On mice, the vaccine was administered in the form of nose drops, and it would likely appear in the form of a nose spray if it were to become widely available.

“That’s one of the things that distinguishes our vaccine from the others,” Lemere said. “Typically when you immunize through the nose, you get more of an anti-inflammatory response.”

“We’re working on a skin patch type of vaccine as well,” Lemere added.

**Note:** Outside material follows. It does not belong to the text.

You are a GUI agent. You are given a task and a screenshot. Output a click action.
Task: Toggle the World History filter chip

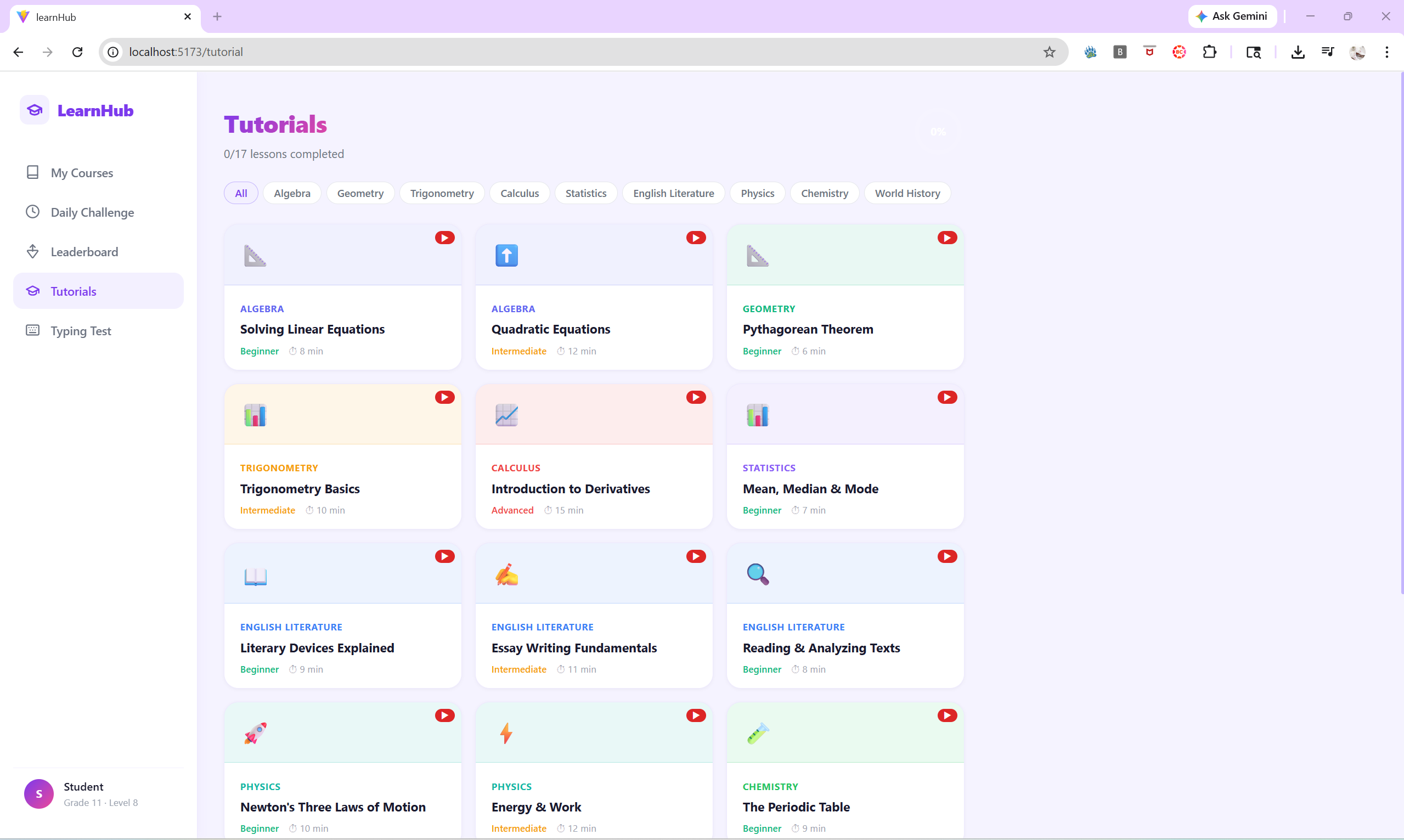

While the spray would be “most effective at prevention,” Lemere said, one of the key features of the vaccine is that it “will probably also have very good effects at stopping the progression of the disease at early stages.”

There is some dispute, though, as to the effect that the vaccine will have on those who have been suffering from Alzheimer’s for a significant amount of time.

“It won’t have a good effect on reversing the disease once there is cell damage.” Lemere suggested. “But there are people in the field who do think that even in very demented people that there is a chance that they would show some improvement.”

The most likely people to receive the vaccines first would be those whose family members suffer from the disease.

“Those people would be very good candidates for a vaccine,” Lemere said. “They don’t really have a lot of alternatives—once they have that mutation, the probability of them getting Alzheimer’s disease is extremely high.”

According to the Alzheimer’s Association, 4.5 million Americans currently suffer from the disease.

By age 85, the risk of developing Alzheimer’s is about 50 percent.